Hunting provides tourism income. Hunting usually takes place in rural areas which would not otherwise be visited. This provides communities in the area with tourism income they would not otherwise have. Whether it is shopping at gas stations or local souvenir markets, this gives the entire community an economic boost.
Hunting provides jobs to locals. Often, the staff of hunting lodges are from nearby communities that are, as stated above, rural. Hunting outfitters provide jobs in areas where there are likely few opportunities.
Specifically in Africa, it is important that hunting and eco-tourism work in tandem, but it has often been found that commercial eco-tourism destinations do not provide as many jobs to the local communities as hunting does. Eco-tourism relies heavily on infrastructure and proximity to travel hubs. This keeps these businesses contained to certain areas of a country, which means the jobs are limited to those areas. Hunting properties on the other hand span across a country into highly rural areas where jobs are not readily available to locals.

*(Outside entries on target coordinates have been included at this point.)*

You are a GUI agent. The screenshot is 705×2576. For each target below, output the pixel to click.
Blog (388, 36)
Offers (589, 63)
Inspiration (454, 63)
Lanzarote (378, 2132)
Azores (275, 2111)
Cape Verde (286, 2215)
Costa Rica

Hunting builds local communities. Our longstanding outfitters around the world go beyond feeding locals, providing tourism revenue, and providing jobs. They have built schools, built children’s homes for vulnerable or orphaned children, bought school buses, and more. They have also partnered with many of our clients to buy blankets, toys, school supplies, bedding, towels and more.
Hunting builds communities at large. Many hunting outfitters partner with organizations such as Make a Wish, Wounded Warriors, and Outdoors Tomorrow Foundation. They donate hunts to these organizations and host fundraisers to support children and veterans beyond their local communities. They provide these visitors with once-in-a-lifetime experiences that they could either not afford or may not have again due to health concerns.
We hope this information helps you have engaging, educational, and factual conversations with anyone you encounter who is either anti-hunting or simply not aware of the positive impact of hunting.